6日が過ぎ、竹山は再び平井七丁目に、清美を迎えに行った。

「出来れば、私達も行きたいよ。雨屋に…。」

ユウは名残惜しそうだった。

「子供達を危険にさらせないよ、ユウ。」

竹山は言った。母親の後ろで、三人の子供は泣いていた。そんな子供達を見て、ユウは竹山に言った。

「ねぇ…清美はいいお母さんになるよ。…。」

清美は子供達に触れながら、離れた。ユウも涙を浮かべながら言った。

「はい、清美ねえちゃんにバイバイして…。」

三人とも、ロボットのように手を振るのが可笑しかったが、余計に涙を誘った。

「みんな。ユウ母さんの言う事聞いて、いい子でいるんだよ。」

子供達が揃ってハイと答えた。
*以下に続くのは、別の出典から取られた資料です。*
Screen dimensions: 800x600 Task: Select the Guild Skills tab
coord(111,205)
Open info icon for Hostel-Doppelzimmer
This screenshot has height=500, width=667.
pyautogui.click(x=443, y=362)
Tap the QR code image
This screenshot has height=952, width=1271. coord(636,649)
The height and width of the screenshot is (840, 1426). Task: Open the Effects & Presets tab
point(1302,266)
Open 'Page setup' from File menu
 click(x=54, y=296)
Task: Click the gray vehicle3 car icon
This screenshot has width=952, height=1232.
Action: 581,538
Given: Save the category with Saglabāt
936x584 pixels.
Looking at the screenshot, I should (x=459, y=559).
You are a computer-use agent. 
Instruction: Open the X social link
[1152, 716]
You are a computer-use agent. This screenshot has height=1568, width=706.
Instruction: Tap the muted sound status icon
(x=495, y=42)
清美が、竹山には少し大人になって見えた。

アパートのベランダから、手を振る四人に清美は、何度も振り返って手を振った。

「どうだった?。ユウの所は。」

「あんな家族をつくりたい。大変だけど。」

「やれるさ。清美なら。」

「うん?。なんか人事みたいだけど?。まぁいいか…。」

清美は照れたように笑った。



平井七丁目第三アパート前のバス停に来た時に、タクシーがやってくるのが見えた。

「とおるちゃん!。タクシーで行こうよ。」

「別にいいけど…。」

手を挙げた訳でも無いのに、タクシーは二人の前に停車した。

同時に、別の車がタクシーの後ろに停車して、中からハジメが顔を出した。

「とおる!。乗ってけよ。送ってくよ。」

「ハジメ?。大学で臨時講議じゃないのか?。」

「休講になった。ついでだから、送ってくよ。」

竹山は、ハジメの車の方に向いた為に、タクシーの運転席のドアが開いた事に、気付くのが遅れた。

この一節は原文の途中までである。